PROTOCOL STACKS APPLETALK

PROTOCOL STACKS

APPLETALK

AppleTalk is a suite of protocols developed by Apple Computer for computer networking. It was included in the original Macintosh (1984) and is now deprecated by Apple in favor of TCP/IP networking.

The design fairly rigorously followed the OSI model of protocol layering. Unlike most other early LAN systems, AppleTalk was not built on the archetypal Xerox XNS system, as the intended target was not Ethernet and did not have 48-bit addresses to route.
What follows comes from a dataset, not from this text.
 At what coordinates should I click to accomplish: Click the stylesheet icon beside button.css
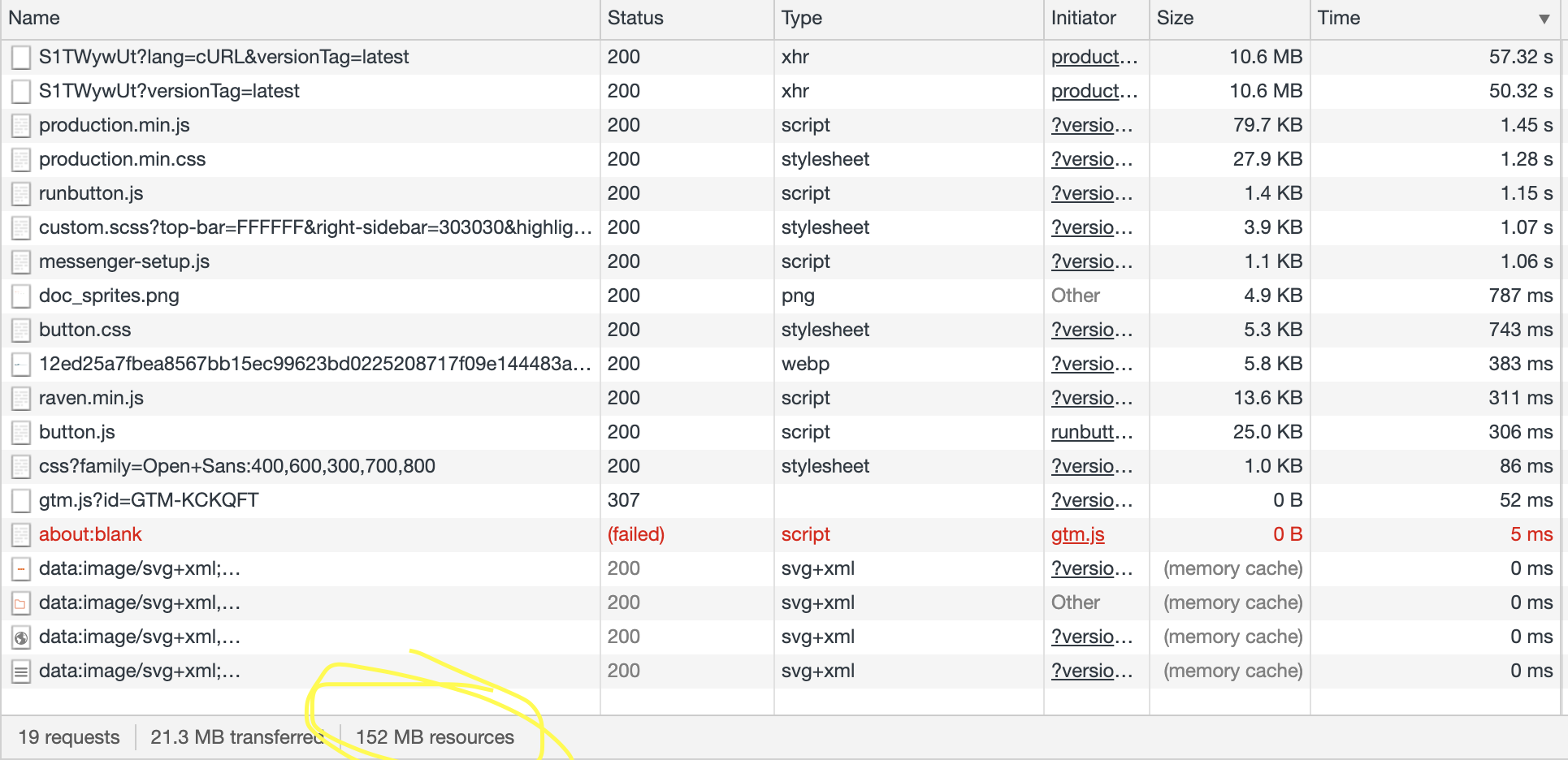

Nevertheless many portions of the AppleTalk system have direct analogs in XNS.

One key differentiator for AppleTalk was that the system contained two protocols aimed at making the system completely self-configuring. The AppleTalk address resolution protocol (AARP) allowed AppleTalk hosts to automatically generate their own network addresses, and the Name Binding Protocol (NBP) was essentially a dynamic DNS system which mapped network addresses to user-readable names. Although systems similar to AARP existed in other systems, Banyan VINES for instance, nothing like NBP has existed until recently.

Both AARP and NBP had defined ways to allow "controller" devices to override the default mechanisms. The concept here was to allow routers to provide all of this information, or additionally "hardwire" the system to known addresses and names. On larger networks where AARP could cause problems as new nodes searched for free addresses, the addition of a router could dramatically reduce "chattiness".